_Data for this exercise:_
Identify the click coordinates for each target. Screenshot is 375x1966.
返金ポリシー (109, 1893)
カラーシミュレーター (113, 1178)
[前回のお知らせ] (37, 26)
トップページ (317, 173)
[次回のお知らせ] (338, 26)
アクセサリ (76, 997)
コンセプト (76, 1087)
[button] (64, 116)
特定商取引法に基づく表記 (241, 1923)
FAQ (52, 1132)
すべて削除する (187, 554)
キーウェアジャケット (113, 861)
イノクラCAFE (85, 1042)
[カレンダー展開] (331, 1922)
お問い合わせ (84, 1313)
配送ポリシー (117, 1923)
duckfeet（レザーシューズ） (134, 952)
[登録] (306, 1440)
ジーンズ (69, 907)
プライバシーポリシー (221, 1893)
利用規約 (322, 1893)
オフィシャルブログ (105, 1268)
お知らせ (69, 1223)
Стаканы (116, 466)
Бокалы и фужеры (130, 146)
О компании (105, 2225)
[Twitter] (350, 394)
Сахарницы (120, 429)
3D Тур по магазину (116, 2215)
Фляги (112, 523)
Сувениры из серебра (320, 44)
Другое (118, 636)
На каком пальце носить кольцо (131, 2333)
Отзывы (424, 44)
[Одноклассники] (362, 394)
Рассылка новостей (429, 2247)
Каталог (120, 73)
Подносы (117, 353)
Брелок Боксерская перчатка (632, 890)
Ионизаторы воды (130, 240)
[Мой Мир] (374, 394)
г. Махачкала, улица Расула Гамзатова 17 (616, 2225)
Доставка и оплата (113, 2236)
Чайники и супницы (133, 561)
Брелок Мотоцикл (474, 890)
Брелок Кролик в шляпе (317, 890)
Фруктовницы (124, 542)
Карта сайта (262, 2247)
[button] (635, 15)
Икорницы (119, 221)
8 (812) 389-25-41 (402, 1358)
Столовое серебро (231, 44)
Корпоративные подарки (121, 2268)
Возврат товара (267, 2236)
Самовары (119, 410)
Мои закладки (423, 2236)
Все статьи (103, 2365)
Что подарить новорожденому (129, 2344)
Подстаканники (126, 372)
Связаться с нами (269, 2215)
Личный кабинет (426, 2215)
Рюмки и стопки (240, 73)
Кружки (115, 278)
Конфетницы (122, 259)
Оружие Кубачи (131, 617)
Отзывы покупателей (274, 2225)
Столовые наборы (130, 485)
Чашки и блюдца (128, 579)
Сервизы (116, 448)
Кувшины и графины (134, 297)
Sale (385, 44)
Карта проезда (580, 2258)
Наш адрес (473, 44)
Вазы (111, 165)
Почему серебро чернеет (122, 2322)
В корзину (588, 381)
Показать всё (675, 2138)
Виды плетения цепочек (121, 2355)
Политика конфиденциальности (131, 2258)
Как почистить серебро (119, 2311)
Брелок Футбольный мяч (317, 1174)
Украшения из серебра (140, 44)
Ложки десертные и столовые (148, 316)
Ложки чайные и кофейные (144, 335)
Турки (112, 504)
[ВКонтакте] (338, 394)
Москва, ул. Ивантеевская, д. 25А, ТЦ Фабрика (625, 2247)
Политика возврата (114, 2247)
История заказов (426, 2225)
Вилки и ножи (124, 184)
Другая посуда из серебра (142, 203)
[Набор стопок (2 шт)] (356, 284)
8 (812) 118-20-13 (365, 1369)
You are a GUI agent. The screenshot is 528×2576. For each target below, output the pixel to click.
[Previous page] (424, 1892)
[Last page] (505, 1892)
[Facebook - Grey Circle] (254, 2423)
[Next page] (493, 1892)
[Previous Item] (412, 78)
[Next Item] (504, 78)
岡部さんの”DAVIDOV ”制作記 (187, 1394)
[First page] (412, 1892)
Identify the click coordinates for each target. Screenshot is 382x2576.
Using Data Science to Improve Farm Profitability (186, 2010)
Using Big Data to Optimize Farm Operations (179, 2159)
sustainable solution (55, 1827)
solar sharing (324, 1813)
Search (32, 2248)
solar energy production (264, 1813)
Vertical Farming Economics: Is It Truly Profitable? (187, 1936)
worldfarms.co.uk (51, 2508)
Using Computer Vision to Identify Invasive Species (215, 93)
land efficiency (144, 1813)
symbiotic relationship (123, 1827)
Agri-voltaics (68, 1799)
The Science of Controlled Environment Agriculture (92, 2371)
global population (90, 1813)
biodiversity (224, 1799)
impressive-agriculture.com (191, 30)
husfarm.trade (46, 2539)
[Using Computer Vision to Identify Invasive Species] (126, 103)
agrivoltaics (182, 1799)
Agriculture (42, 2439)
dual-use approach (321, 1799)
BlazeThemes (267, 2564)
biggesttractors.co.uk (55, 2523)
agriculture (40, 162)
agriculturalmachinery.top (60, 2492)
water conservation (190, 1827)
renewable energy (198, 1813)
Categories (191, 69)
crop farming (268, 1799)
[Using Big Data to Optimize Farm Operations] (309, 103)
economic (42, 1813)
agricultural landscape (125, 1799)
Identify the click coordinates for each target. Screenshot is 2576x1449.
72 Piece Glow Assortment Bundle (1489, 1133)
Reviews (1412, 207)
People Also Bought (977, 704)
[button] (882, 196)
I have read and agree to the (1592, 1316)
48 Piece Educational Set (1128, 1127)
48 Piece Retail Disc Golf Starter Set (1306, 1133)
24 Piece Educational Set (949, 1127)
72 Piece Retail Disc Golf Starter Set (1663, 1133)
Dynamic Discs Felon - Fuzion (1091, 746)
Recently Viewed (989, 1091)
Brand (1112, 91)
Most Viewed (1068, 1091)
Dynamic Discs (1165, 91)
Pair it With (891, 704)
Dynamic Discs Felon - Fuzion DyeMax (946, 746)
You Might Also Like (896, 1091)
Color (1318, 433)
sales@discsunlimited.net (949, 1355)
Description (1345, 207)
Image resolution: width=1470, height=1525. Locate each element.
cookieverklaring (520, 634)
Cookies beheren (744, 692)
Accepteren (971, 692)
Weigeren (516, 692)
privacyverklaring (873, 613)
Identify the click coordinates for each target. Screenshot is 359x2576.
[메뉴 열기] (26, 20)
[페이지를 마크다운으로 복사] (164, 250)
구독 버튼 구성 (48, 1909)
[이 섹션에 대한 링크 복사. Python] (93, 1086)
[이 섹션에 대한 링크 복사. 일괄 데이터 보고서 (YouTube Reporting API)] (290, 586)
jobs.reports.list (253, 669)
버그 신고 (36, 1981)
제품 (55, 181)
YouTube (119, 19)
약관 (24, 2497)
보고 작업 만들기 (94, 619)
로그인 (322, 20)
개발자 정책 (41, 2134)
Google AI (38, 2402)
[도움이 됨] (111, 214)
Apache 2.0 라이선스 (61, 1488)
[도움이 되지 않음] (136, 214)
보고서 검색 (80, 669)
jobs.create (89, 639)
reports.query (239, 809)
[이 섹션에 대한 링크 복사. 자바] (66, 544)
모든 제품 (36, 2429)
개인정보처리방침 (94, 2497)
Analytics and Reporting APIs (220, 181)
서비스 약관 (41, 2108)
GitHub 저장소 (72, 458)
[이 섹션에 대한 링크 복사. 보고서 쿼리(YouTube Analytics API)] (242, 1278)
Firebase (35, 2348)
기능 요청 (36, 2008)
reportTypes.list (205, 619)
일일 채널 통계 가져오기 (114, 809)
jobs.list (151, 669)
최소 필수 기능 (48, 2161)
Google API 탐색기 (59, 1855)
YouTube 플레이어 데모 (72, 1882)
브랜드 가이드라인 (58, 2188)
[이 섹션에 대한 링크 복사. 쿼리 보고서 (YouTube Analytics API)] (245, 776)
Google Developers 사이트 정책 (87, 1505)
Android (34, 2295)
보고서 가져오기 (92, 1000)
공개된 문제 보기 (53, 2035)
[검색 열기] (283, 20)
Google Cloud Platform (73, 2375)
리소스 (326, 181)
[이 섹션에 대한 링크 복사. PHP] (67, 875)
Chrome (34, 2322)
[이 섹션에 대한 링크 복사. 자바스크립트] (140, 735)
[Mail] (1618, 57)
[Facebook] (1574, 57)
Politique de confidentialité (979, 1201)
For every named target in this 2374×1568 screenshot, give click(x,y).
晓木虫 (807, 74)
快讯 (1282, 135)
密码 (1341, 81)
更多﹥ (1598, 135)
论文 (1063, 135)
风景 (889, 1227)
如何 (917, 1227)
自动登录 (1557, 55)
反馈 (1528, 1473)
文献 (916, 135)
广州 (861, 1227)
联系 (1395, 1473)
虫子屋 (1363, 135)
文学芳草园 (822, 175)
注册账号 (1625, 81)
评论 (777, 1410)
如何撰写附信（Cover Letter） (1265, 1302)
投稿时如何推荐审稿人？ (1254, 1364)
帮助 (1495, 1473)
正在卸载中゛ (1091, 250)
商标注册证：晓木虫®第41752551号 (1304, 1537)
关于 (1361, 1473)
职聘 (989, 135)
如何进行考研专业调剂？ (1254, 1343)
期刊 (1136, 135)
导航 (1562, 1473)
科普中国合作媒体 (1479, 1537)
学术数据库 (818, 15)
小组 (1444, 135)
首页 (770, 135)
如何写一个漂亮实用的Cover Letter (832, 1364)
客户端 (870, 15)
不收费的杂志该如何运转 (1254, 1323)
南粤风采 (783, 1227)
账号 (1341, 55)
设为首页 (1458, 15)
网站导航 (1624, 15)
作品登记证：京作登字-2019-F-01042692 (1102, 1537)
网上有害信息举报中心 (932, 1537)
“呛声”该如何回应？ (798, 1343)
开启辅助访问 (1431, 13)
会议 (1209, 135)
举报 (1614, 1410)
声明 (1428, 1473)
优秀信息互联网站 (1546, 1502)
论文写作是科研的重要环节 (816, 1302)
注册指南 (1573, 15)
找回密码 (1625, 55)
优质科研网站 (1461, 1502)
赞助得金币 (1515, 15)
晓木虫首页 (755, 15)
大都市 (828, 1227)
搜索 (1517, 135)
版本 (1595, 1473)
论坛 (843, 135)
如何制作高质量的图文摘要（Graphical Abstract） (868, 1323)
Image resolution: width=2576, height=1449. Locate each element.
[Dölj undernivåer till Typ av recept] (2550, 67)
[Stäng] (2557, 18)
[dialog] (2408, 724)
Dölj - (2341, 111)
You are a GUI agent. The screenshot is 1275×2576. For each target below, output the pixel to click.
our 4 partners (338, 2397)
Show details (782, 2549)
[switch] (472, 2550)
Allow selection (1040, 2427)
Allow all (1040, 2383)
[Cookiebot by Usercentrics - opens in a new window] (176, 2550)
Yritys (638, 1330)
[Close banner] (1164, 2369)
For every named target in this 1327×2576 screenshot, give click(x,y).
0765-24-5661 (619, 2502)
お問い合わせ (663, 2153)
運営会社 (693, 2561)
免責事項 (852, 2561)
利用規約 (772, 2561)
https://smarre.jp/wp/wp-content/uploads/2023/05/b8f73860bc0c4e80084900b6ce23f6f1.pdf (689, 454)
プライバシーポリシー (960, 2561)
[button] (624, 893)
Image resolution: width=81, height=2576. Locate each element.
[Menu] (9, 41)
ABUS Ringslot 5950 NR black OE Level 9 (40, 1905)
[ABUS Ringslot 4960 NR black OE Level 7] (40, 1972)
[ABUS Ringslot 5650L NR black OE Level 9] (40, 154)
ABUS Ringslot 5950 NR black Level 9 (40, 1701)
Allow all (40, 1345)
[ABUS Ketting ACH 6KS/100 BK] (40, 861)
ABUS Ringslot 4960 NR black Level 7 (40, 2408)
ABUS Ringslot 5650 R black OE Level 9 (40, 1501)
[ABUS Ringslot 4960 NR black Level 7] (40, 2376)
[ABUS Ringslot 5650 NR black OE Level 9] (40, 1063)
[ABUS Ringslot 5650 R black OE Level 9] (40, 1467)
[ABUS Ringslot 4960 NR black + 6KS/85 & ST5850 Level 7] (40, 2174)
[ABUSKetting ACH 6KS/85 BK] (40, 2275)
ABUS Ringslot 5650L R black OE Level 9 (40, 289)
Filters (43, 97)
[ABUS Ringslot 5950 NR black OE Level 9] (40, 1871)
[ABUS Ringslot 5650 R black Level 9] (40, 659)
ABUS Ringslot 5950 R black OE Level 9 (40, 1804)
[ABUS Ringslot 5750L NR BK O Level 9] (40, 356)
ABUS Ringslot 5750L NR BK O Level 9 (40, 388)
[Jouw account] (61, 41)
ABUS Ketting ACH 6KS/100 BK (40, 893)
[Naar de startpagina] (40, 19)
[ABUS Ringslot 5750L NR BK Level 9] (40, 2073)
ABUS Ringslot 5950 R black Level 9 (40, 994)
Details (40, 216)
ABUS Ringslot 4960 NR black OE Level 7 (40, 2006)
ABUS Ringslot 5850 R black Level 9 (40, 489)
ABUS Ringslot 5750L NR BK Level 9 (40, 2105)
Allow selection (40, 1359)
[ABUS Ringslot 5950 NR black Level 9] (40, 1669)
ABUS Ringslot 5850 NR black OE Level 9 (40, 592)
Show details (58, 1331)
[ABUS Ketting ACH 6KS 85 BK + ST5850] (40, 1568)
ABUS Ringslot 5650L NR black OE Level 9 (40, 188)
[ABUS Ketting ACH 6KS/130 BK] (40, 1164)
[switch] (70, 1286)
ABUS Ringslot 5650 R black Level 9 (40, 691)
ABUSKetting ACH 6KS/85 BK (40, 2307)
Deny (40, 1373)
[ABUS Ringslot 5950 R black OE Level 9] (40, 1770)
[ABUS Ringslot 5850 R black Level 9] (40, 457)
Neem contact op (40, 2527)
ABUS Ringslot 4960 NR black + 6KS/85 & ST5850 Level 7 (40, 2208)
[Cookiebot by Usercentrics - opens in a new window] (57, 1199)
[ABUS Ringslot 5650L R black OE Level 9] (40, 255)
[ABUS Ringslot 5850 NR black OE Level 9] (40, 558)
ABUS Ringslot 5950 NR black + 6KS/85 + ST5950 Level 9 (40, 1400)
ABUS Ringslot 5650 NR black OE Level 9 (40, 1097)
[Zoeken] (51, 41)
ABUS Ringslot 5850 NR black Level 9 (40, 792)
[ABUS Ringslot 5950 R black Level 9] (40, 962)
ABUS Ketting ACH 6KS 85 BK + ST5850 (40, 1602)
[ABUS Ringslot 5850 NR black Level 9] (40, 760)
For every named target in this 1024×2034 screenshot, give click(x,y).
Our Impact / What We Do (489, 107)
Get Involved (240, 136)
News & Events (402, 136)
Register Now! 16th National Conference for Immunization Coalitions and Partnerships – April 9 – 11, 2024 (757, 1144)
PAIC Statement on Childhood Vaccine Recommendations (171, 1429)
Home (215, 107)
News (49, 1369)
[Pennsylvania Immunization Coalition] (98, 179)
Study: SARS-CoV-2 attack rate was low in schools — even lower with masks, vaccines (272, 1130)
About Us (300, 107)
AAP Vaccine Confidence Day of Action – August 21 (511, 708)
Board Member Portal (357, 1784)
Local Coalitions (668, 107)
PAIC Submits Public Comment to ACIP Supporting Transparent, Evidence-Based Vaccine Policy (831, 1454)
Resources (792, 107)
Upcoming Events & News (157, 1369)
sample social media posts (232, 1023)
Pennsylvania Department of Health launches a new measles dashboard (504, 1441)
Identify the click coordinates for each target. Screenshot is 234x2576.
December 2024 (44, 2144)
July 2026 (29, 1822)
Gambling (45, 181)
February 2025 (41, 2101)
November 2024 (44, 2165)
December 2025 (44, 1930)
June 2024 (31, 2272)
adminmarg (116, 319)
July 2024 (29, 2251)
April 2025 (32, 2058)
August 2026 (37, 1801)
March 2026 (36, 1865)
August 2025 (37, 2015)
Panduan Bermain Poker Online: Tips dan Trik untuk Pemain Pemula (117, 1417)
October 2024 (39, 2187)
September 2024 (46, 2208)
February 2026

_The task:_
Take the records above and return, word for word, only the lines that fall from the line with "You are a GUI agent. The screenshot is 1275×2576." to the line with "[Cookiebot by Usercentrics - opens in a new window] (176, 2550)", both of them included.

_Answer box:_
You are a GUI agent. The screenshot is 1275×2576. For each target below, output the pixel to click.
our 4 partners (338, 2397)
Show details (782, 2549)
[switch] (472, 2550)
Allow selection (1040, 2427)
Allow all (1040, 2383)
[Cookiebot by Usercentrics - opens in a new window] (176, 2550)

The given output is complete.